╭──
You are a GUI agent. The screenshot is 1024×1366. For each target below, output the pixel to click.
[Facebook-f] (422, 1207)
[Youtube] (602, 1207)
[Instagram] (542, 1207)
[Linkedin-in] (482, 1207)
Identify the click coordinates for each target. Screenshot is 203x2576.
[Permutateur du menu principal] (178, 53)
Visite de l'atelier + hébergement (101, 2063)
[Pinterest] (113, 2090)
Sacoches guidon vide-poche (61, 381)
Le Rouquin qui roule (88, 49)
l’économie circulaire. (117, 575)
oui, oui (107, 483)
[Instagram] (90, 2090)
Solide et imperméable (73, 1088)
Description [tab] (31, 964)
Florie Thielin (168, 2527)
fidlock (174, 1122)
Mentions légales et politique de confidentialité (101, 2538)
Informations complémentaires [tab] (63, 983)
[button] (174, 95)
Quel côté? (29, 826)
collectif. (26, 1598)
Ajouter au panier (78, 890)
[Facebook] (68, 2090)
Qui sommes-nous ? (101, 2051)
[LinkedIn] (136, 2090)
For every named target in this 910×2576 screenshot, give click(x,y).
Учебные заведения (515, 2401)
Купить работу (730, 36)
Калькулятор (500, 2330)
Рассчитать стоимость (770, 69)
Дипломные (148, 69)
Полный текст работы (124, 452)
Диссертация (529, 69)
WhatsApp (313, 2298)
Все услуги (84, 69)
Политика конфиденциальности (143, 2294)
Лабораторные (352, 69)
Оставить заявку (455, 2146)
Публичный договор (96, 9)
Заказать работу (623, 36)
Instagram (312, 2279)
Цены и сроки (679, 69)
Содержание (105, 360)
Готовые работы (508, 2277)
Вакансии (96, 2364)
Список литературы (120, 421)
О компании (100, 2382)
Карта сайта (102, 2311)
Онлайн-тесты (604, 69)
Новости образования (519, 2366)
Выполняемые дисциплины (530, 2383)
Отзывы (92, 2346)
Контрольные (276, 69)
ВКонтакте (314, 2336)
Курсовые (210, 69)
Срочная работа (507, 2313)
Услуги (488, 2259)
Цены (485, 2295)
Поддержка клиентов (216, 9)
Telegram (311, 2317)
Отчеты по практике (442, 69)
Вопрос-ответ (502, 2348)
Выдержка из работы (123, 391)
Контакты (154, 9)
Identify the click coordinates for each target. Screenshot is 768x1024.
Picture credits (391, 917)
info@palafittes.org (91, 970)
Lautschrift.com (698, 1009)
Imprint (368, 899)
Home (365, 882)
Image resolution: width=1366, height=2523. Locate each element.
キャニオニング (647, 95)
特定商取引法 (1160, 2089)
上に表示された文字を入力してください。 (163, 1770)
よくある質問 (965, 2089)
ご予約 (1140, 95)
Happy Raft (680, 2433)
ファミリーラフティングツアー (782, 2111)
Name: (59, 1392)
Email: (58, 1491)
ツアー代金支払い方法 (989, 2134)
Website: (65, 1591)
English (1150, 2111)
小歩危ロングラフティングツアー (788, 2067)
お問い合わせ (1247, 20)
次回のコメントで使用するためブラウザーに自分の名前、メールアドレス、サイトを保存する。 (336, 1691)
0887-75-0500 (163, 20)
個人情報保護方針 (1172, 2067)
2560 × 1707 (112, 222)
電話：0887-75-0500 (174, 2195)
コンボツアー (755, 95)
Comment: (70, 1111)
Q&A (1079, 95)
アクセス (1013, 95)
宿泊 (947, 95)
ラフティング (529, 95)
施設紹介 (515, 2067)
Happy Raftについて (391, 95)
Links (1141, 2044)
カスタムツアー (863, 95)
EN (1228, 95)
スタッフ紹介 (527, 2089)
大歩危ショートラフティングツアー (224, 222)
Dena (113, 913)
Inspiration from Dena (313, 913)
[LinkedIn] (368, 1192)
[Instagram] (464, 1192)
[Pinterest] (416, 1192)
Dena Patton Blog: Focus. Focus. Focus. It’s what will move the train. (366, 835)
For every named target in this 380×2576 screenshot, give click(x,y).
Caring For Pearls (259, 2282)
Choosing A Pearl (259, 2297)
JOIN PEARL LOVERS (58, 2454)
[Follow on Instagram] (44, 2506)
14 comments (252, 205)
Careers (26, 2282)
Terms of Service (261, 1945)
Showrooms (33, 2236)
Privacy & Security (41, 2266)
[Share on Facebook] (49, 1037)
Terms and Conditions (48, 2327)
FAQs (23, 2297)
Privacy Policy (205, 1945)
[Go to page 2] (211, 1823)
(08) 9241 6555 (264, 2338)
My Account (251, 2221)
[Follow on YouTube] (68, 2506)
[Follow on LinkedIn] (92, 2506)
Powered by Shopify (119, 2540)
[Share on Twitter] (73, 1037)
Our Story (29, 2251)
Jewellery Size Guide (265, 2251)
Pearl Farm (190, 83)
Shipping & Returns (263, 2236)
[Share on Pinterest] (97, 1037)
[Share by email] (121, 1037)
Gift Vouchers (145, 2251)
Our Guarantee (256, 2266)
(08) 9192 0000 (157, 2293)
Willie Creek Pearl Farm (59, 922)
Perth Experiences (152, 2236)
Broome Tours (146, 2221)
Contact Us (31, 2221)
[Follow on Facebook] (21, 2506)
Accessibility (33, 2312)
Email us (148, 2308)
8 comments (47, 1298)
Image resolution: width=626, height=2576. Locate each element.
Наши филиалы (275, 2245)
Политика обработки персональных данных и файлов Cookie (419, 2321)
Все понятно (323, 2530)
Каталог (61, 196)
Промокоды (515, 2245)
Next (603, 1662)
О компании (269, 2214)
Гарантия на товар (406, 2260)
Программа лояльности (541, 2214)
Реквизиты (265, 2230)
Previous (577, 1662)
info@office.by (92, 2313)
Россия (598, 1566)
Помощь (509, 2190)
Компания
╰──
_To do_
Nothing should be dropped: transcribe all the material exactly.

_Answer to the problem_
You are a GUI agent. The screenshot is 1024×1366. For each target below, output the pixel to click.
[Facebook-f] (422, 1207)
[Youtube] (602, 1207)
[Instagram] (542, 1207)
[Linkedin-in] (482, 1207)
Identify the click coordinates for each target. Screenshot is 203x2576.
[Permutateur du menu principal] (178, 53)
Visite de l'atelier + hébergement (101, 2063)
[Pinterest] (113, 2090)
Sacoches guidon vide-poche (61, 381)
Le Rouquin qui roule (88, 49)
l’économie circulaire. (117, 575)
oui, oui (107, 483)
[Instagram] (90, 2090)
Solide et imperméable (73, 1088)
Description [tab] (31, 964)
Florie Thielin (168, 2527)
fidlock (174, 1122)
Mentions légales et politique de confidentialité (101, 2538)
Informations complémentaires [tab] (63, 983)
[button] (174, 95)
Quel côté? (29, 826)
collectif. (26, 1598)
Ajouter au panier (78, 890)
[Facebook] (68, 2090)
Qui sommes-nous ? (101, 2051)
[LinkedIn] (136, 2090)
For every named target in this 910×2576 screenshot, give click(x,y).
Учебные заведения (515, 2401)
Купить работу (730, 36)
Калькулятор (500, 2330)
Рассчитать стоимость (770, 69)
Дипломные (148, 69)
Полный текст работы (124, 452)
Диссертация (529, 69)
WhatsApp (313, 2298)
Все услуги (84, 69)
Политика конфиденциальности (143, 2294)
Лабораторные (352, 69)
Оставить заявку (455, 2146)
Публичный договор (96, 9)
Заказать работу (623, 36)
Instagram (312, 2279)
Цены и сроки (679, 69)
Содержание (105, 360)
Готовые работы (508, 2277)
Вакансии (96, 2364)
Список литературы (120, 421)
О компании (100, 2382)
Карта сайта (102, 2311)
Онлайн-тесты (604, 69)
Новости образования (519, 2366)
Выполняемые дисциплины (530, 2383)
Отзывы (92, 2346)
Контрольные (276, 69)
ВКонтакте (314, 2336)
Курсовые (210, 69)
Срочная работа (507, 2313)
Услуги (488, 2259)
Цены (485, 2295)
Поддержка клиентов (216, 9)
Telegram (311, 2317)
Отчеты по практике (442, 69)
Вопрос-ответ (502, 2348)
Выдержка из работы (123, 391)
Контакты (154, 9)
Identify the click coordinates for each target. Screenshot is 768x1024.
Picture credits (391, 917)
info@palafittes.org (91, 970)
Lautschrift.com (698, 1009)
Imprint (368, 899)
Home (365, 882)
Image resolution: width=1366, height=2523. Locate each element.
キャニオニング (647, 95)
特定商取引法 (1160, 2089)
上に表示された文字を入力してください。 (163, 1770)
よくある質問 (965, 2089)
ご予約 (1140, 95)
Happy Raft (680, 2433)
ファミリーラフティングツアー (782, 2111)
Name: (59, 1392)
Email: (58, 1491)
ツアー代金支払い方法 (989, 2134)
Website: (65, 1591)
English (1150, 2111)
小歩危ロングラフティングツアー (788, 2067)
お問い合わせ (1247, 20)
次回のコメントで使用するためブラウザーに自分の名前、メールアドレス、サイトを保存する。 (336, 1691)
0887-75-0500 (163, 20)
個人情報保護方針 (1172, 2067)
2560 × 1707 (112, 222)
電話：0887-75-0500 (174, 2195)
コンボツアー (755, 95)
Comment: (70, 1111)
Q&A (1079, 95)
アクセス (1013, 95)
宿泊 (947, 95)
ラフティング (529, 95)
施設紹介 (515, 2067)
Happy Raftについて (391, 95)
Links (1141, 2044)
カスタムツアー (863, 95)
EN (1228, 95)
スタッフ紹介 (527, 2089)
大歩危ショートラフティングツアー (224, 222)
Dena (113, 913)
Inspiration from Dena (313, 913)
[LinkedIn] (368, 1192)
[Instagram] (464, 1192)
[Pinterest] (416, 1192)
Dena Patton Blog: Focus. Focus. Focus. It’s what will move the train. (366, 835)
For every named target in this 380×2576 screenshot, give click(x,y).
Caring For Pearls (259, 2282)
Choosing A Pearl (259, 2297)
JOIN PEARL LOVERS (58, 2454)
[Follow on Instagram] (44, 2506)
14 comments (252, 205)
Careers (26, 2282)
Terms of Service (261, 1945)
Showrooms (33, 2236)
Privacy & Security (41, 2266)
[Share on Facebook] (49, 1037)
Terms and Conditions (48, 2327)
FAQs (23, 2297)
Privacy Policy (205, 1945)
[Go to page 2] (211, 1823)
(08) 9241 6555 (264, 2338)
My Account (251, 2221)
[Follow on YouTube] (68, 2506)
[Follow on LinkedIn] (92, 2506)
Powered by Shopify (119, 2540)
[Share on Twitter] (73, 1037)
Our Story (29, 2251)
Jewellery Size Guide (265, 2251)
Pearl Farm (190, 83)
Shipping & Returns (263, 2236)
[Share on Pinterest] (97, 1037)
[Share by email] (121, 1037)
Gift Vouchers (145, 2251)
Our Guarantee (256, 2266)
(08) 9192 0000 (157, 2293)
Willie Creek Pearl Farm (59, 922)
Perth Experiences (152, 2236)
Broome Tours (146, 2221)
Contact Us (31, 2221)
[Follow on Facebook] (21, 2506)
Accessibility (33, 2312)
Email us (148, 2308)
8 comments (47, 1298)
Image resolution: width=626, height=2576. Locate each element.
Наши филиалы (275, 2245)
Политика обработки персональных данных и файлов Cookie (419, 2321)
Все понятно (323, 2530)
Каталог (61, 196)
Промокоды (515, 2245)
Next (603, 1662)
О компании (269, 2214)
Гарантия на товар (406, 2260)
Программа лояльности (541, 2214)
Реквизиты (265, 2230)
Previous (577, 1662)
info@office.by (92, 2313)
Россия (598, 1566)
Помощь (509, 2190)
Компания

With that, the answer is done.